A high-throughput statistical mapping characterization method for microstructure based on multi-element coupling

EXTENDED ABSTRACT: Introduction: The distribution of material composition is closely linked to the distribution and morphology of microstructural features. The common method for quantitative microstructure characterization involves metallographic microscope observation and manual counting. By combining multi-element coupling with machine learning algorithms, the challenge of non-destructive high-throughput statistical mapping of microstructures can be addressed. This method enables rapid, non-destructive characterization of the type, position, quantity, and dendrite spacing in single crystal high-temperature alloys, while also analyzing the correlation between element distribution and dendritic structures. Method: The production of multi-element coupling descriptors is achieved through the coupling of multidimensional information such as inter element correlation information and element segregation information. A CNN is used to quickly classify primary dendrites, secondary dendrites, and backgrounds by extracting hidden features from the descriptors. Results: The threshold method, BP, and MCF-CNN models were tested respectively, and their classification accuracy rates were 75.11%, 83.16%, and 86.57%, respectively, and the primary dendrite recognition accuracy rates were 78.15%, 95.61%, and 98.10%, respectively. Conclusion: A multi-element coupled MCF-CNN model was built to achieve 86% classiffcation accuracy and 98% primary dendrite recognition accuracy. The number, location, PDAS distribution and component distribution of primary dendrites were quickly quantitatively characterized in multiple dimensions, providing multi-dimensional data support for studying the relationship between organization and performance.

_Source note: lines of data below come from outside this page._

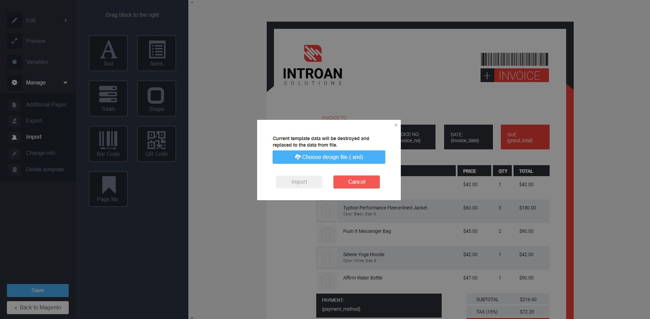The width and height of the screenshot is (650, 319).
Task: Click the Variables gear icon
Action: pos(14,62)
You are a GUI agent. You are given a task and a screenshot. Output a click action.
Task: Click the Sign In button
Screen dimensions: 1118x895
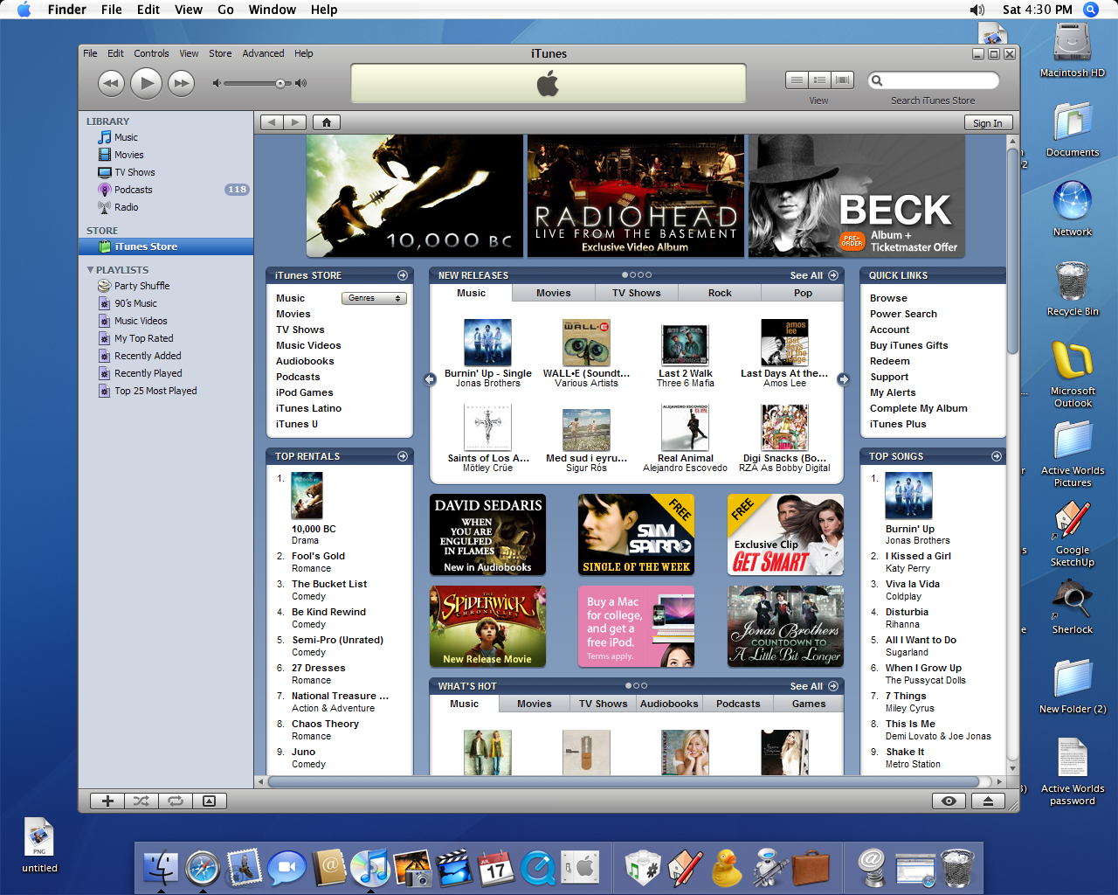988,123
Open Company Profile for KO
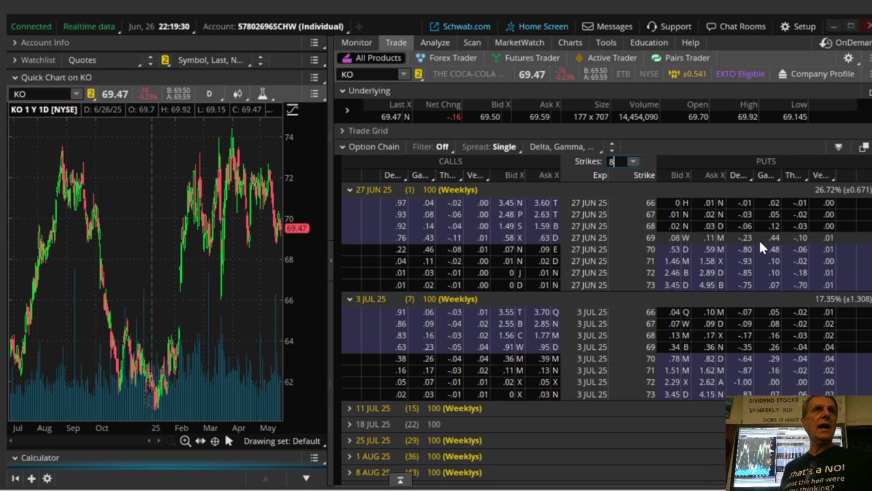Viewport: 872px width, 491px height. pos(815,74)
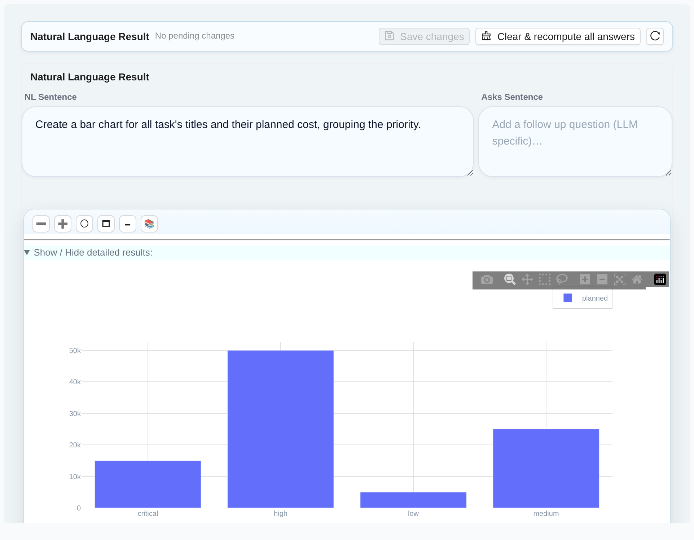Click the circle toolbar button
Screen dimensions: 694x540
coord(84,224)
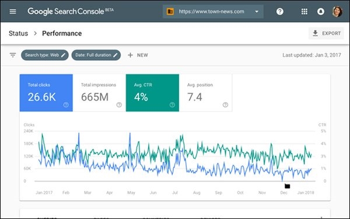The height and width of the screenshot is (219, 350).
Task: Click the help icon on Total impressions card
Action: (119, 105)
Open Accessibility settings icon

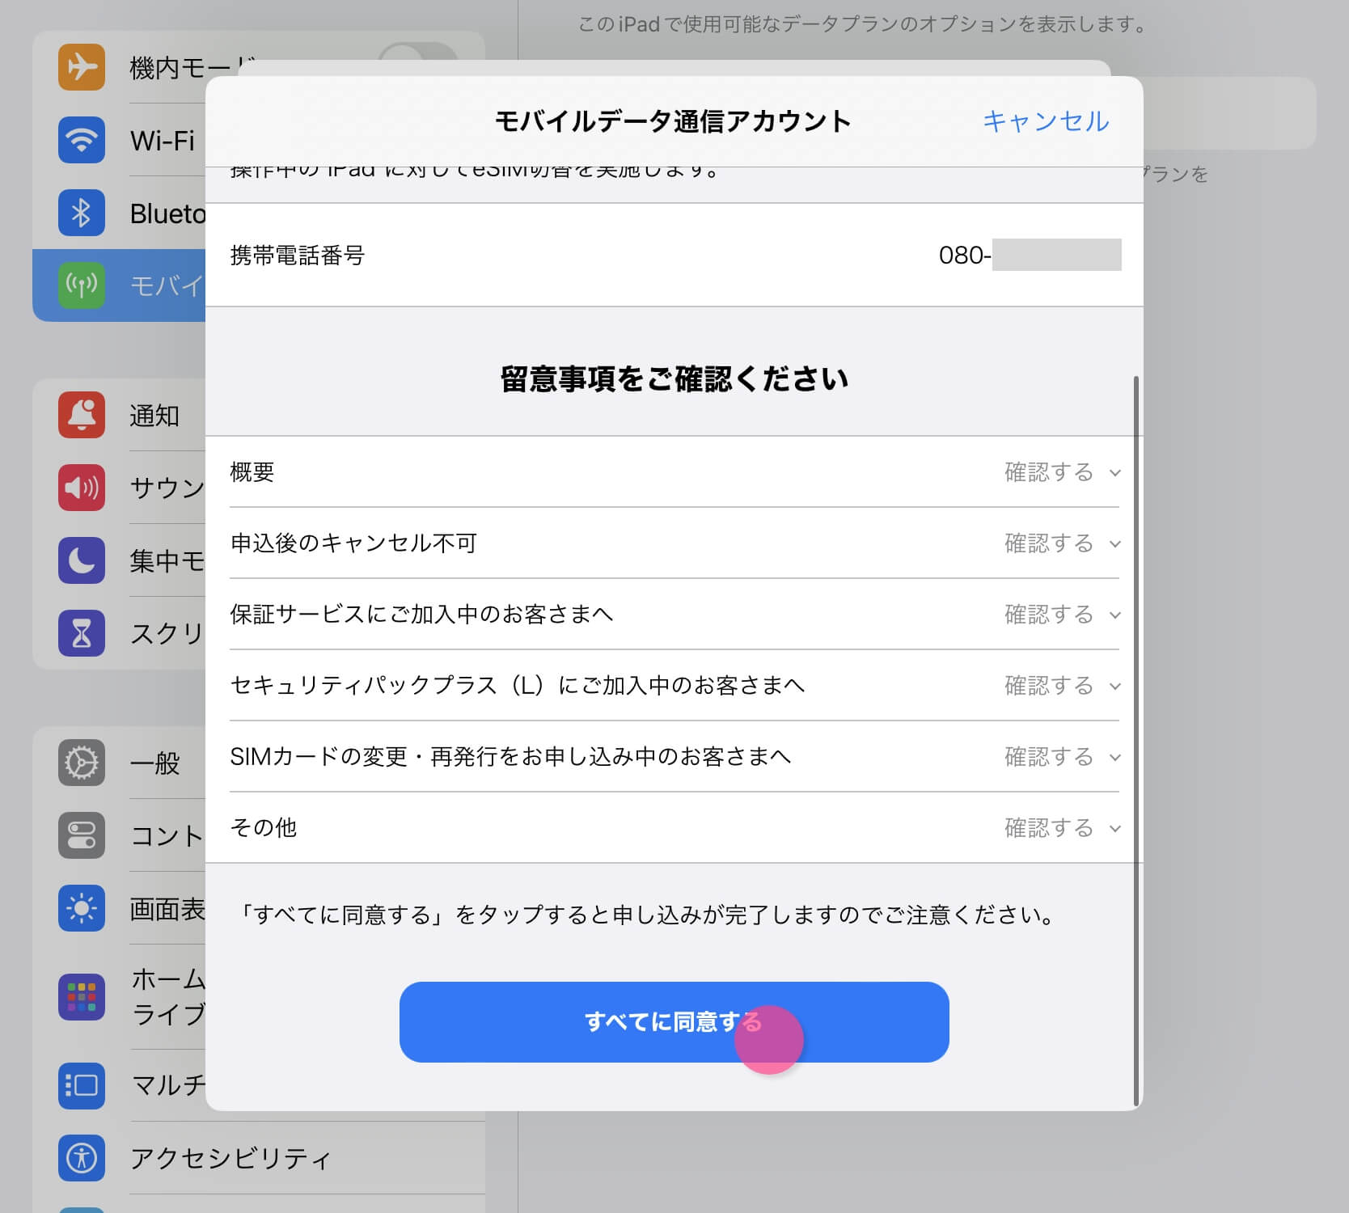point(82,1157)
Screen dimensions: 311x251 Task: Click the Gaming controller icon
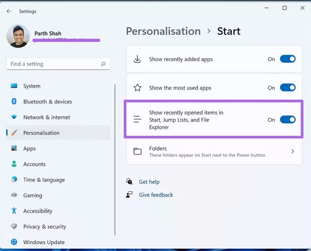point(14,195)
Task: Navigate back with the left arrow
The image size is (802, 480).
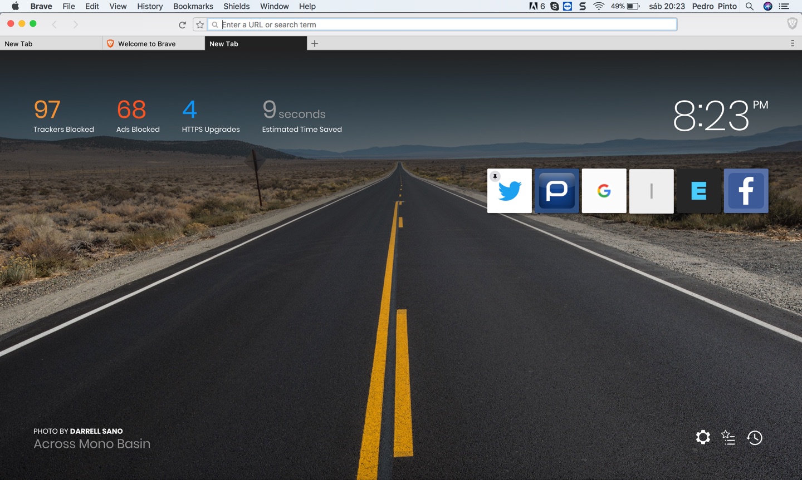Action: (54, 24)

Keywords:Microbeam X-ray; Multi-element coupling; Machine learning; PDAS

Brief Introduction of Speaker
Wan Weiho

Dr. Wan Weihao, graduated from the Central Iron & Steel Research Institute,is currently an algorithm engineer at The NCS Testing Technology Co., Ltd. My main research direction is material data parsing and mining based on machine learning. Participated in research on key technologies and support platforms for material genetic engineering under multiple national key R&D programs.